It's a cold winter day in 2003, and the director of the State Council's Hong Kong and Macau Affairs Office, Liao Hui, is receiving a special guest in Beijing. The visitor is on a mission from Hong Kong chief executive Tung Chee-hwa and has been assigned a special task: to win Beijing's final blessing for a measure initiated by the Hong Kong government.
Tung wants Beijing to allow residents of designated mainland cities to visit Hong Kong as individuals rather than in tour groups on the individual visit scheme to help the economy rebound after severe acute respiratory syndrome.
But the visitor from Hong Kong does not easily get what he wants. As the envoy recalls years later, he is questioned by Liao, who sternly asks: "Once the [tour] restrictions are lifted, it could become a floodgate that is hard to close. Are you sure Hong Kong can manage the influx?"
After a little more discussion, Liao gives his consent and the visitor hurries back to the airport to catch the last flight to Hong Kong, where Tung is anxious to finalise the details.
That excited envoy could hardly have imagined that, little over a decade later, the gift he was so anxious to secure would have developed into a big headache he would have to handle as chief executive. But that's exactly the situation Leung Chun-ying finds himself in.

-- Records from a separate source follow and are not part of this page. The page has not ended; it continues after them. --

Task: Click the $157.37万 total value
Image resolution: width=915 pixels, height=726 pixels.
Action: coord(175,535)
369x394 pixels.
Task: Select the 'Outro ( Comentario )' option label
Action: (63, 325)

The question Liao raised with Leung that snowy day remains unsolved and is now even more pressing, despite the benefits Hong Kong has reaped from the individual visit scheme.
With a recent survey showing that 70 per cent of Hongkongers wanted to see the number of mainland tourists capped, Leung gave his clearest hint yet that controls could be imposed, saying his administration was speaking to Beijing on the issue, without offering details. Earlier last month, Beijing's top official on Hong Kong, National People's Congress chairman Zhang Dejiang , told the HKMAO and mainland tourist authorities to work with local officials to "conduct proper studies on Hong Kong's capacity in receiving mainland tourists".
While little has been heard on the study since, Leung admitted last weekend it touched on the "growth and structure" of the tourist influx, adding that his government realised the effect the visitors had on locals' lives.
However, one thing Leung did not mention in public was that the government's talks with mainland authorities were proving far from easy, as they involved officials in many provinces and an array of local interests, rather than one or two ministries in Beijing. There are now 49 cities covered by the individual visit scheme.
In fact, local interests have emerged as a key sticking point for Hong Kong in negotiations with the mainland on many issues, not just tourism. Gone are the days after the handover when local governments on the mainland - willingly or otherwise - easily obeyed instructions from Beijing that tended to favour Hong Kong. This change of attitude among local governments is subtle and natural; their argument is that they must put local people's interests first, just as Hong Kong's government must.
Interestingly, the belief that governments must put local people first is exactly why Hongkongers expect Leung to review and adjust the individual visit scheme. By the same token, provincial governments have their own interests to look after, and seeing Hong Kong consider a curb on visitor numbers may push local governments to consider counter measures aimed at Hong Kong. All of these factors complicate the study.
The reality is this: when Leung visited Beijing in 2003, he had to persuade just one minister to make a top-down decision that local governments would be happy to follow. Now, as Hong Kong seeks to control the influx, the city must take into account the concerns of many counterparts. The top-down approach no longer works well, instead facing local resistance.
Cross-border exchanges can be complicated. Tourism is not, and will not be, the only issue at stake. Garnering a better understanding of each other's interests is the first step towards finding a feasible solution.